Heart Needs More Power from Cholesterol-lowering Drugs
The recommendations apply to adults already taking the maximum dose of statins or those who are intolerant to statins and are part of the Rapid Recommendations initiative – to produce rapid and trustworthy guidance based on new evidence to help doctors make better decisions with their patients.
The panel considered the balance of benefits against the burdens and potential harms of starting a new drug according to patients’ level of risk, values, and preferences.
New evidence from 14 trials involving 83,660 patients shows that ezetimibe and PCSK9 inhibitors probably reduce heart attacks and strokes in patients with very high and high cardiovascular risk, but not in patients with moderate and low cardiovascular risk.
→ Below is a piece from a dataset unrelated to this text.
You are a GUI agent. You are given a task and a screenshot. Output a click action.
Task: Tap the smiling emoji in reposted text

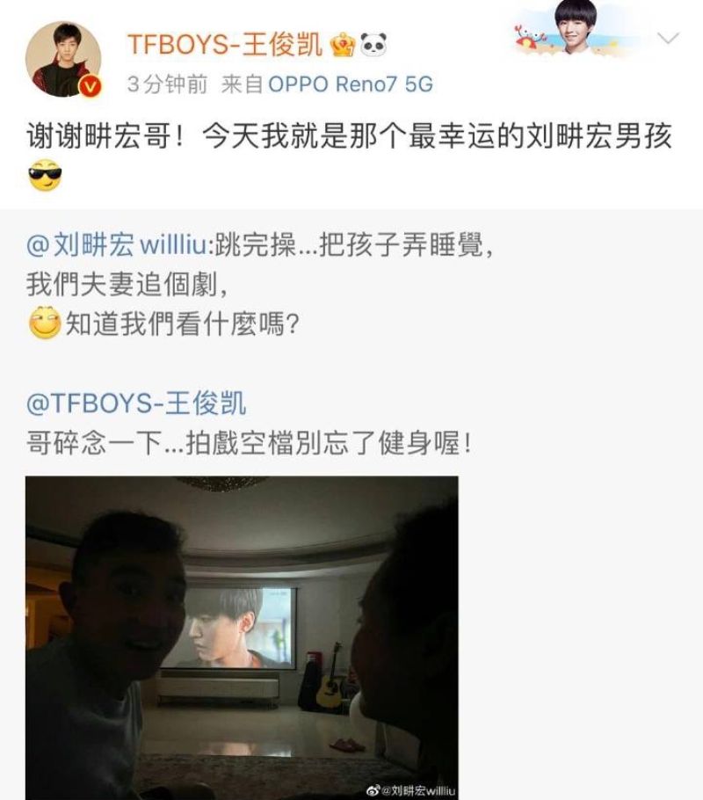45,323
These relative benefits were consistent, but their absolute magnitude varied based on cardiovascular risk in individual patients (for example, for 1000 people treated with PCSK9 inhibitors in addition to statins over five years, benefits ranged from 2 fewer strokes in the lowest risk to 21 fewer in the highest risk).
No important side events were found, although PCSK9 inhibitors require injections that sometimes result in injection site reactions, which the experts say is a burden and harm that may matter to patients.
The panel acknowledges some uncertainties in the evidence underlying this guideline and notes that clinicians need to identify patients’ cardiovascular risks to apply these risk-stratified recommendations. Their recommendations may also alter as new evidence emerges.